The printing apparatus 30 is an apparatus for printing the halftone image 70 on a printing sheet by using the printing plate 80 produced in the prepress apparatus 20. The printing apparatus 30 is constructed by, for example, a rotary press which mounts the printing plate 80 on a plate cylinder having a cylindrical configuration to transfer the halftone image 70 from the printing plate 80 to a printing sheet having a strip-shaped configuration while transporting the printing sheet at a high speed. Information about the printing direction of the image, the printing speed, the grain direction of the printing sheet, the grain roughness of the printing sheet, the viscosity of ink, and the like is set in the printing apparatus 30. Such information can be referenced by the image processing apparatus 10 through the communication line 11a.
Next, a procedure for the image processing, prepress and printing in the above-mentioned printing system 1 will be described with reference to
When the printing system 1 receives an image to be printed, the image is inputted through the image input part 16 to the image processing apparatus 10 (in Step S1). The image inputted to the image processing apparatus 10 is once stored in a predetermined storage part in the image processing apparatus 10, and is made readable in Step S7 to be described later.
Next, the printing condition acquisition part 11 acquires a printing condition corresponding to the inputted image from the printing apparatus 30 through the communication line 11a (in Step S2). Thus, the information about the printing direction of the image, the printing speed, the grain direction of the printing sheet, the grain roughness of the printing sheet, the viscosity of ink, and the like is brought as the printing condition into the image processing apparatus 10. Alternatively, the printing system 1 may be adapted to allow an operator of the image processing apparatus 10 to enter the printing condition from the manual input part 19.
Subsequently, the deformation ratio calculation part 12 calculates the deformation direction of halftone dots and the deformation ratio thereof, based on the acquired printing condition (in Step S3). The deformation ratio calculation part 12 uses, for example, Equations (1) to (5) described above to calculate the deformation ratios Kx and Ky of the halftone dots in accordance with the printing speed and the grain roughness of the printing sheet. Information about the calculated deformation ratios Kx and Ky is transferred from the deformation ratio calculation part 12 to the halftone data reading and deformation part 15.

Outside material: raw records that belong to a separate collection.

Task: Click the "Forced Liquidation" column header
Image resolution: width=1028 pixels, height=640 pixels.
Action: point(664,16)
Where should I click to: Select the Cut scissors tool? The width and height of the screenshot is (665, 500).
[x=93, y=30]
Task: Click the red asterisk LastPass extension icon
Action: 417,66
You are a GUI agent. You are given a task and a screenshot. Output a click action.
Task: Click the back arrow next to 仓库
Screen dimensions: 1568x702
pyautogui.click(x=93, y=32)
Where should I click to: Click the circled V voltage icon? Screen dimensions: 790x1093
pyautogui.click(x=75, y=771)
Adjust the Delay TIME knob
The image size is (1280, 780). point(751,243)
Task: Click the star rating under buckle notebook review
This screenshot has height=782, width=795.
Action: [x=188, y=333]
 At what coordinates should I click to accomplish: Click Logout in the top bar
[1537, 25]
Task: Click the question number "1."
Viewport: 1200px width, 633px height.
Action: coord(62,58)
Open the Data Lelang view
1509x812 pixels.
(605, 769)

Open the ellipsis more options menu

The halftone dot type specification part 13, on the other hand, acquires information about the image inputted to the image input part 16 to specify the type of halftone dots in accordance with the image (in Step S4). Specifically, the halftone dot type specification part 13 specifies the halftone dot shape, screen ruling and screen angle which are optimum for the representation of the density gradation of the inputted image to transfer information about the specified halftone dot shape, screen ruling and screen angle to the halftone data reading and deformation part 15. Alternatively, the printing system 1 may be adapted to allow an operator of the image processing apparatus 10 to enter the type of halftone dots from the manual input part 19.
Thereafter, the halftone data reading and deformation part 15 reads halftone data compatible with the halftone dot shape, screen ruling and screen angle specified in Step S4 from among the standard halftone data stored in the halftone data storage part 14 (in Step S5). Then, the halftone data reading and deformation part 15 deforms the read halftone data by using the deformation ratios Kx and Ky calculated in Step S3 (in Step S6). The deformation ratios Kx and Ky are calculated in Step S3 described above in consideration for the printing speed of the image and the grain roughness of the printing sheet. Thus, the halftone data is deformed in the x-direction or in the y-direction in accordance with the printing speed of the image and the grain roughness of the printing sheet. When the printing speed, for example, has a large influence, the halftone data reading and deformation part 15 generates the halftone data extended in the printing direction. When the grain roughness has a large influence, the halftone data reading and deformation part 15 generates the halftone data extended in the grain direction of the printing sheet.
The RIP development and screening processing part 17 reads the image inputted in Step S1 to perform the RIP development process and the screening process on the read image (in Step S7). Specifically, the RIP development and screening processing part 17 initially rasterizes the inputted image to convert the inputted image into a bitmapped image. Then, the RIP development and screening processing part 17 arranges the halftone data deformed in Step S6 in accordance with the density values of the respective pixels of the bitmapped image, to thereby generate the halftone image 70. The generated halftone image 70 is transferred from the image processing apparatus 10 to the prepress apparatus 20.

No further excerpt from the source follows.